**INPUT FOR THIS TASK:**
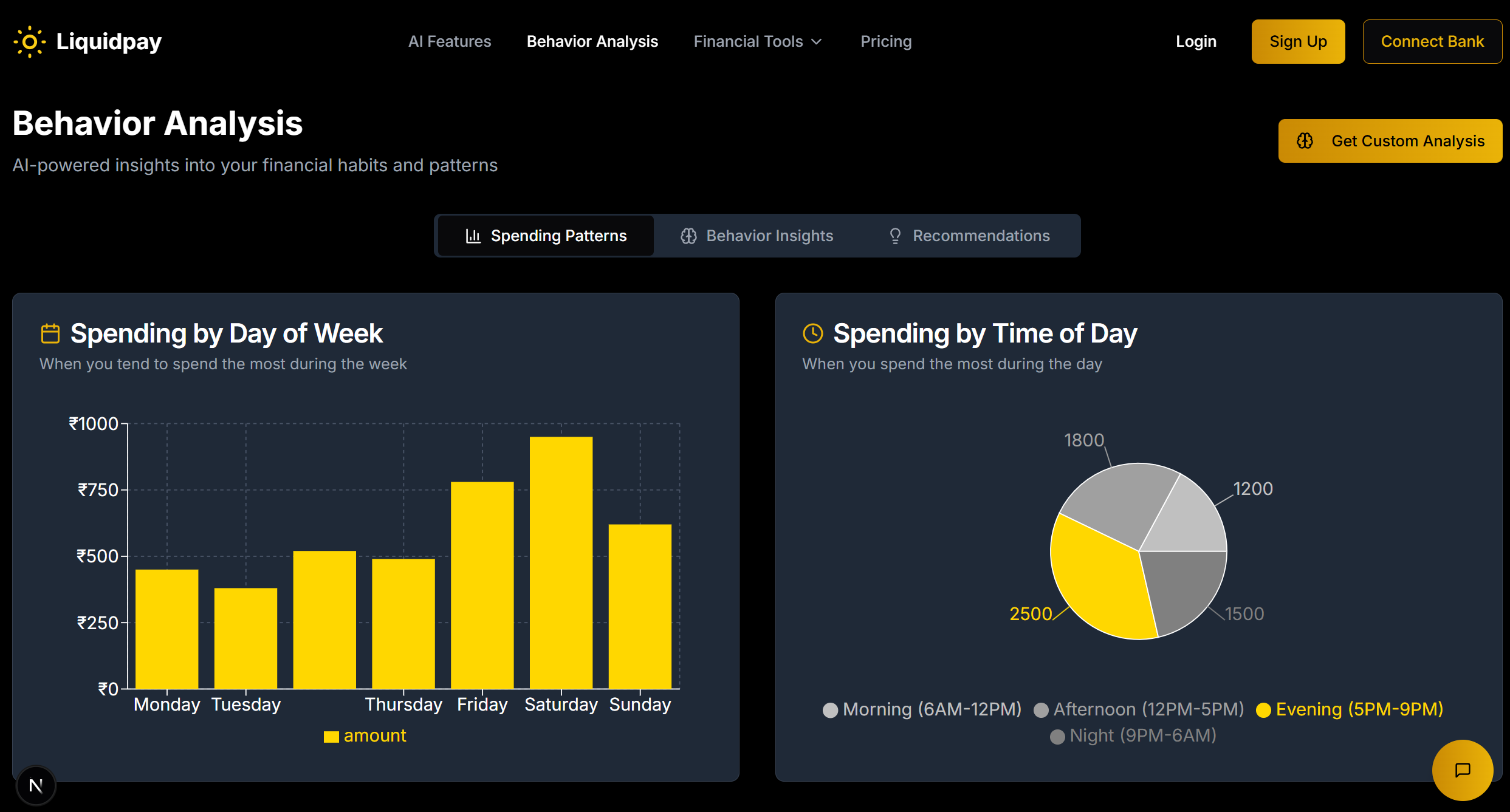Click the Liquidpay sun logo icon
Screen dimensions: 1510x812
29,42
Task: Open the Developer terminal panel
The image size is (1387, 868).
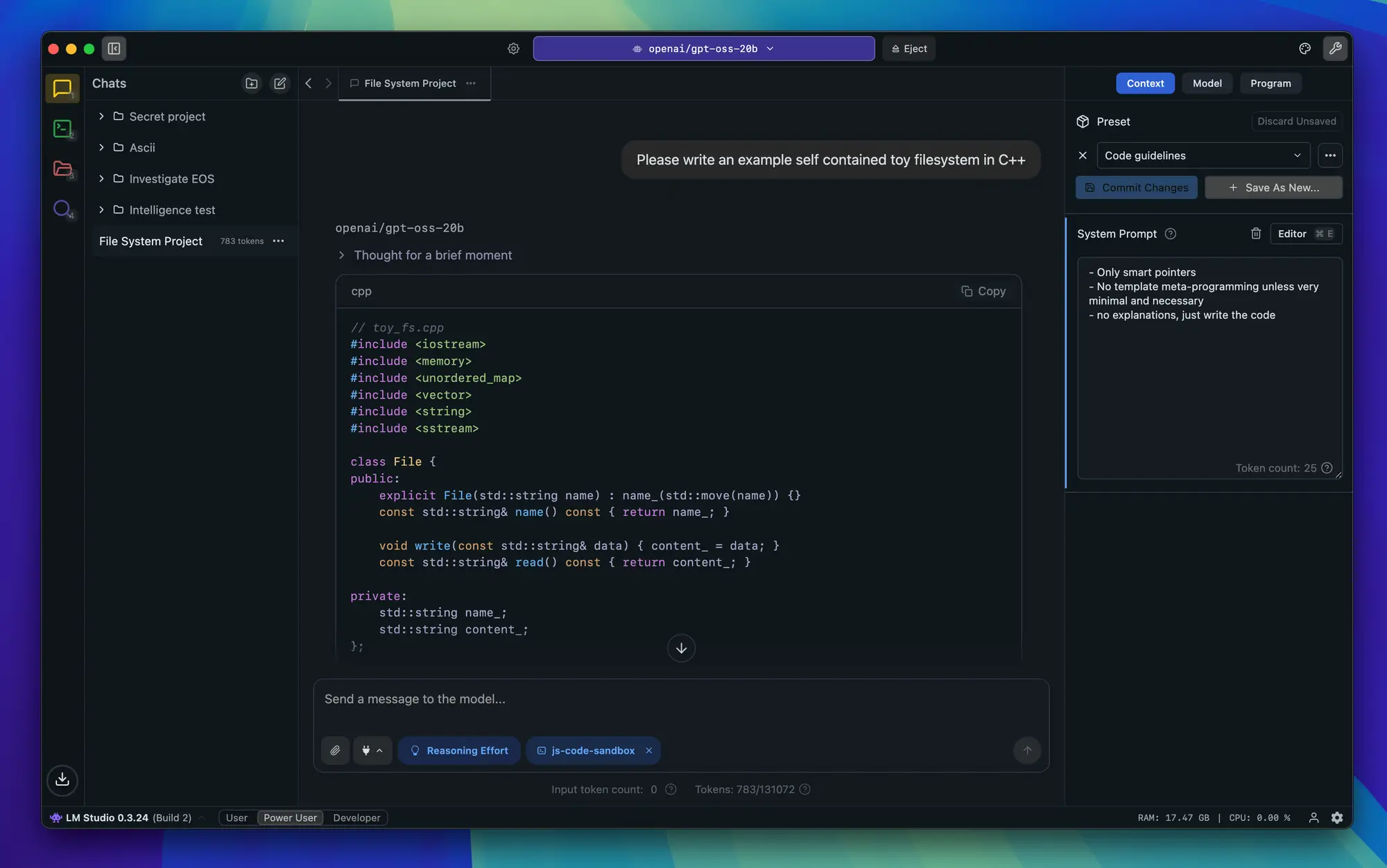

**TASK BRIEF:** Print, exactly and without pictures, the lines from the one holding "Task: Open the Developer terminal panel" through the last line of the entries above, both included.

**TASK ANSWER:**
Task: Open the Developer terminal panel
The image size is (1387, 868).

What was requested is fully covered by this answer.